(Data for locating words and elements)
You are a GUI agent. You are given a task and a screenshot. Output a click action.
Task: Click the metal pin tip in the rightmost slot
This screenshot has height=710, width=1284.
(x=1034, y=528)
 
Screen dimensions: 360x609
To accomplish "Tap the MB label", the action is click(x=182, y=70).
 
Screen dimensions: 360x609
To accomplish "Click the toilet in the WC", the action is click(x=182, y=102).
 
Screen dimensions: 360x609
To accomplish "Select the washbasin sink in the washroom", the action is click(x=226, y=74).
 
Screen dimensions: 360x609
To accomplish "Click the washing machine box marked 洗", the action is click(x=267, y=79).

### Exercise task:
Lay out everything from the start of the data down to the line containing "(x=1034, y=528)", both ends included, as a Markdown table with the columns Row and Line. Omit blank lines.

### Exercise response:
| Row | Line |
|---|---|
| 1 | You are a GUI agent. You are given a task and a screenshot. Output a click action. |
| 2 | Task: Click the metal pin tip in the rightmost slot |
| 3 | This screenshot has height=710, width=1284. |
| 4 | (x=1034, y=528) |